このようにISO感度が高感度になったことで、ストロボを使う人が少なくなったかもしれません。人工光が必要な場合でも、ストロボの代わりにLEDライトが使われるといったように。
こんな時代と逆行するように、今私が関心を持つのは、ストロボを使った撮影です。きっかけは、YouTubeで、Gavin Hoey氏の動画をよく見ることです。
Hoey氏の動画は以前から、好んで見ては、本サイトで繰り返し紹介しています。
Hoey氏はストロボやライトを使った光の表現に取り組んでおり、見ているだけで、参考になることが多いです。
といっても、私はHoey氏のように、照明機材は持っていないので、人工照明の可能性にわくわくするだけです。
何度も見るうち、自分でもほんの少し、真似ごとのようなことをしたくなりました。
プロでないアマチュアがストロボを使うとしても、カメラのホットシューにつけて撮ることが多いでしょう。私も基本的にはそのような使い方になります。
しかし、それでは、光のコントロールは諦めるよりほかありません。たとえば人物の撮影で、真正面からストロボを炊いたのでは、光の表現も何もあったものではないからです。
それでは、証明写真のような写真にしかなりません。
ストロボを使って、証明写真ではない写真を撮ろうと思ったら、ストロボはカメラから取り外して自由にし、被写体に好きな角度から光が当たるようにしなければなりません。
しかし、それを実現するには、ある程度の機材が必要になります。
私もフィルムカメラで楽しんでいたときに、そんなことを考え、プロ用ではありませんが、ストロボを買って持っています。
今そのようなことをするなら、Hoey氏がそうしているように、カメラから信号をストロボへワイヤレスで送るようなシステムが一般的です。
私も同じことをしてみたくなり、どのようなストロボと、ストロボにカメラから信号を送るための機材が必要なのか調べました。
そして、最低限の価格で、そのようなシステムを揃えることを考えました。しかし、それを揃えても、一時的な興味で終わってしまったのでは、無駄遣いに終わってしまいかねません。

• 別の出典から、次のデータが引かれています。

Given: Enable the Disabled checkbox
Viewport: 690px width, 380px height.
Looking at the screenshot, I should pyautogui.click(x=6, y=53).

そこで、昔に揃えたストロボなどを使って、とりあえず、カメラからストロボを離した撮影方法を模索し、少しのアダプタを追加購入するだけで、実現できそうなことがわかりました。
私の場合は、カメラとストロボをコードで接続する方法です。しかも、ストロボにはストロボ光を反射させて、光を柔らかくするためのアンブレラを取りつけます。
昔はプロの写真家も、そのようにして、ストロボで柔らかい光を得ていました。それを真似て、私も昔に、そのような機材を買い、持ってはいたのです。
やり方としては、何十年も前のやり方になります。
ただ、考え方としては、カメラからの信号をワイヤレスで飛ばすこと以外は同じです。
今は、アンブレラの代わりに、ストロボの光を和らげるソフトボックスがよく使われています。しかし、私はそれをもっていません。アンブレラに反射させても光を和らげる方法を採りましょう。
私の場合はプロを目指すわけでもなく、ただ単に自己満足のためにするのですから、昔のやり方でも十分です。
ストロボの数を増やし、多灯ライティングすることは考えていません。そんな凝ったライティングは自分には必要ないと考えています。
どこまで行っても自分の趣味で、自己満足のためにするのですから。
そのうちに、手持ちの機材を動画に撮り、紹介することをするかもしれません。
写真表現というのは、結局のところ、光をどのように扱うかにかかっています。ストロボをカメラから離すだけで、表現の幅は広がります。